Simonyan ve aynayla yüzleşmek
Türkiye ile Rusya arasındaki Simonyan vakası da bir şekilde çözüme varmalı. Bu, politik bir müdahaleden ziyade Simonyan ailesi ve benzerlerinin kendilerini sorgulamalarını gerektiren bir sürece işaret ediyor. Çünkü tarih, tek yönlü okumaların çok rahatlıkla yanlış anlamalara sebep olabileceği bir çalışma alanıdır. İnsanlar ve toplumlar sebep oldukları travmaları değil, sadece maruz kaldıklarını hatırlamakla malul oldukça yanlış anlama hastalığından kurtulmak mümkün değildir.
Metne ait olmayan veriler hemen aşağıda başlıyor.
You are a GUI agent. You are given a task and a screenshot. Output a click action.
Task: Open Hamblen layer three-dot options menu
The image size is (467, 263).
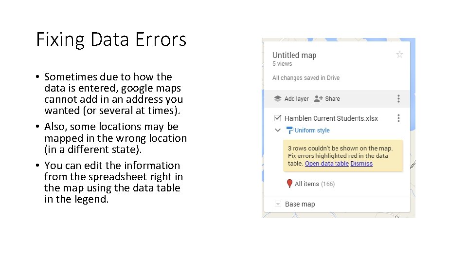[x=398, y=118]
Bu bağlamda düşünürsek, Trabzon’dan Soçi’ye kaçışın ardında bir zamanlar yüzde doksanı Müslüman Türk olan Revan kentinden içinde neredeyse hiç Müslüman Türk barındırmayan Erivan devşirmeye çalışmanın vebali yok mudur? Osmanlı vatandaşı olduğu halde, Rusların safında yer almakta tereddüt etmeyişin, ihanetin rolü yok mudur? Akıllı bir insan, şu soruyu kendine sorabilen insandır. Sahi, Türkler ile Ermeniler bin yıl birlikte yan yana yaşamayı becermişken araya kim girdi, ne girdi de akıl almaz trajediler yaşandı?
Bir de şu var tabii. Ruslar Ermenileri II. Dünya Savaşında sürgün ederken sorun yok. Tatarları, Çeçenleri toptan ülkelerinden kaldırıp son ferdine dek vagonlara doldurup Orta Asya’ya gönderirken yine sorun yok. Simonyan ailesinin Soçi’de lokantası var ama aslen bir Çerkes kenti olan Soçi’de Çerkes yok. Peki, bu ikiyüzlülük niye? Rusya’nın ve de Simonyan dâhil Ermeni diyasporasının ezberleri bırakıp biraz da buraya çalışması gerekmez mi?